- **WHAT YOU WILL DO**:
Can you shorten the paragraph beginning "Family medicine is an interesting" in the essay below on family medicine as a mystery novel, keeping its main facts?

- **PASSAGE TO READ**:
----------------

Navigating Life in Family Medicine is Like a Good Mystery Novel

By Erika Sullivan, MD

sherlock holmes

Family medicine is an interesting and wonderful landscape to spend one’s days. Like a good mystery novel, there is an abundance of unusual but endearing characters, treacherous villains (with alarmingly medical names like diabetes and anxiety NOS) and more insidious and unexpected foes, such as poverty and social injustice. When treating patients in family medicine, one cannot help but feel a bit like Sherlock Holmes, using logic and the science of deduction to identify the culprit diagnosis.

 

In fact, the intrigue and mystery that pervades the typical family medicine clinic extends not just to the patients and the diseases we see, but also to unraveling the mystery of balancing work that is meaningful but very time consuming with the rest of your life, which can hold equal parts meaning and challenge as well. There has been a lot written about how delicate this balance is, and the best way to juggle it, and if anything, this first year and a half out of residency has taught me that I’m no expert at balance, and am not likely to give good advice on the subject.

----------------

- **GIVEN INFORMATION**:

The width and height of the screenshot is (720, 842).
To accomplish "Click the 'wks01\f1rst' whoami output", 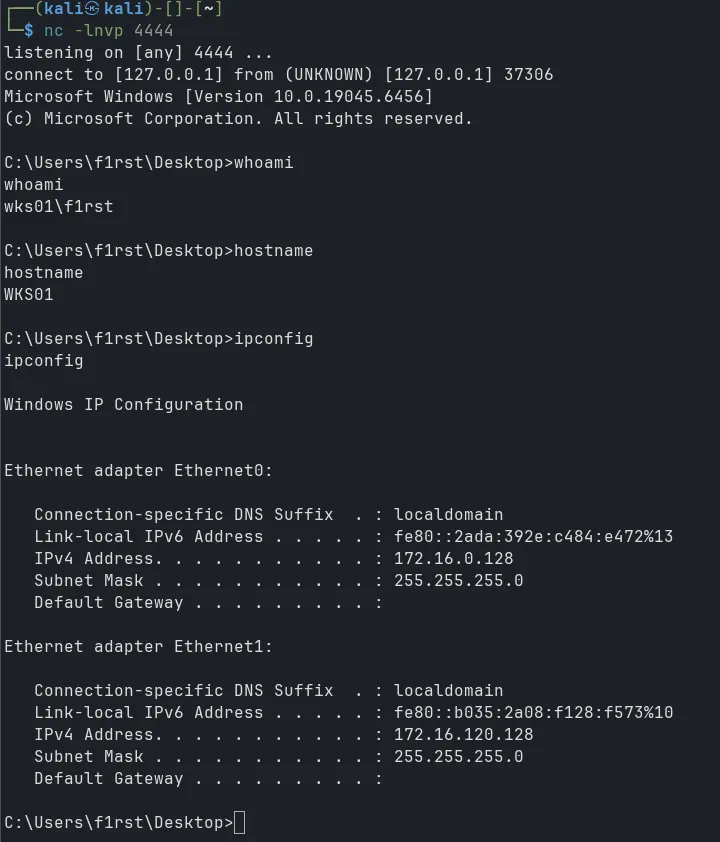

----------------

- **ANSWER TO THIS EXERCISE**:
Family medicine is like a good mystery novel. It is full of unusual but endearing characters and villains with medical names such as diabetes and anxiety NOS. It also has less expected foes like poverty and social injustice. Treating its patients feels like being Sherlock Holmes, using logic and deduction to identify the culprit diagnosis.